- _The problem_:
Start at the line containing "(984, 44) in the screenshot?" and stop after the line containing "so click(x=471, y=456).". Copy those lines with "image size" renamed to "frame size" and nothing else altered.

- _Available records_:
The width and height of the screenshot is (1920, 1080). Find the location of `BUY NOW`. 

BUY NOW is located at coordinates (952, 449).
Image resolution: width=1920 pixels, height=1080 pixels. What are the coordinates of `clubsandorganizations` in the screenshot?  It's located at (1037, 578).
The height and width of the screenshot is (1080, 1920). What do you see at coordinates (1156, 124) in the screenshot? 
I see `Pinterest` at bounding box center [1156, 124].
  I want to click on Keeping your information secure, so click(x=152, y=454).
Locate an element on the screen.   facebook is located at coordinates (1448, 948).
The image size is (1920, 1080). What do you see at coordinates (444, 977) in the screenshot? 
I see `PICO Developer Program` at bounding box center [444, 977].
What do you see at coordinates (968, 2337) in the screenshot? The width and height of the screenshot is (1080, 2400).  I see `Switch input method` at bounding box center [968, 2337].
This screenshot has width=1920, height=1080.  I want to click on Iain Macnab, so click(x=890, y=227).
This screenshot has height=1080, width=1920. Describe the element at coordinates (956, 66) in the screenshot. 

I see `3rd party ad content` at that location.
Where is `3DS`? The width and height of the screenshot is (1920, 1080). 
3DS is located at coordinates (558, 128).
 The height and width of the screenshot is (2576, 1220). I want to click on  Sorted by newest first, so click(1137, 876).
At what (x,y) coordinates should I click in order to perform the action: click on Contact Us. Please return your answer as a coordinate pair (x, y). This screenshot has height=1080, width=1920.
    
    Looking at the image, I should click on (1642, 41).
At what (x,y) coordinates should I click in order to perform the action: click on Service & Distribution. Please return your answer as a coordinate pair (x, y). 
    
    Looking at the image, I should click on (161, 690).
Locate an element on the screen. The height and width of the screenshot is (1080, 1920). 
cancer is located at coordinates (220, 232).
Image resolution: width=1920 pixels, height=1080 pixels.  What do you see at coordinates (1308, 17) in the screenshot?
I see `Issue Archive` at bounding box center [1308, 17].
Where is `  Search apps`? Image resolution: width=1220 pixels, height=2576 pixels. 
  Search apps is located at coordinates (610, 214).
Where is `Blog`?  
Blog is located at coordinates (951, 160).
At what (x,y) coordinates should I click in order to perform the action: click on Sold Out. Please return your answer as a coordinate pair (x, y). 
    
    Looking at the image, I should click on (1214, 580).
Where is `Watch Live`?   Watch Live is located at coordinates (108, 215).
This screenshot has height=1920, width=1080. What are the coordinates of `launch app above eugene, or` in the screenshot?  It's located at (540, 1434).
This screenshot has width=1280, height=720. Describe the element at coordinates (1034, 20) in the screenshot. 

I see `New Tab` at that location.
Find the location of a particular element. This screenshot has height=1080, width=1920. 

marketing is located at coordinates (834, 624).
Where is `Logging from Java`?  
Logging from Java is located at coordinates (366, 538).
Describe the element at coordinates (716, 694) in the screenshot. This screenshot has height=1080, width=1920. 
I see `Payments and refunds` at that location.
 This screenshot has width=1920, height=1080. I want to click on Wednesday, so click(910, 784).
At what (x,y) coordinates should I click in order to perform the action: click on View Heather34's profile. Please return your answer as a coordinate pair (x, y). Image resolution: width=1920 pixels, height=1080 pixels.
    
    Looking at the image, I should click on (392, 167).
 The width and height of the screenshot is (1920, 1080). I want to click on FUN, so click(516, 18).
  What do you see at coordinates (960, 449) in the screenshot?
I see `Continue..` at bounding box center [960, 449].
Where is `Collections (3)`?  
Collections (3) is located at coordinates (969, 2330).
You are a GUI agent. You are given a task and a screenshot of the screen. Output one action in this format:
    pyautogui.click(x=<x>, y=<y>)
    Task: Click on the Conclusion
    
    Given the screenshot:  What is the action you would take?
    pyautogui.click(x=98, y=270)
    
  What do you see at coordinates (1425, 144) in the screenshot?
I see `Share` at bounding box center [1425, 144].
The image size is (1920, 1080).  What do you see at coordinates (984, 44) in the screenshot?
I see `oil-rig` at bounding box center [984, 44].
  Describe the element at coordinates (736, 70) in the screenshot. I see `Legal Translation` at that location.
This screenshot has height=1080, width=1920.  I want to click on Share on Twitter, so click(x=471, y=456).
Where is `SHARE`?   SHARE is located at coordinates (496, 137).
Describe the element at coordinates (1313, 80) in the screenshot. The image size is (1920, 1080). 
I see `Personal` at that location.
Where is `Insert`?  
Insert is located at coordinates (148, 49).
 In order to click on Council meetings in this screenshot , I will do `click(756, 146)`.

- _Written response_:
The frame size is (1920, 1080).  What do you see at coordinates (984, 44) in the screenshot?
I see `oil-rig` at bounding box center [984, 44].
  Describe the element at coordinates (736, 70) in the screenshot. I see `Legal Translation` at that location.
This screenshot has height=1080, width=1920.  I want to click on Share on Twitter, so click(x=471, y=456).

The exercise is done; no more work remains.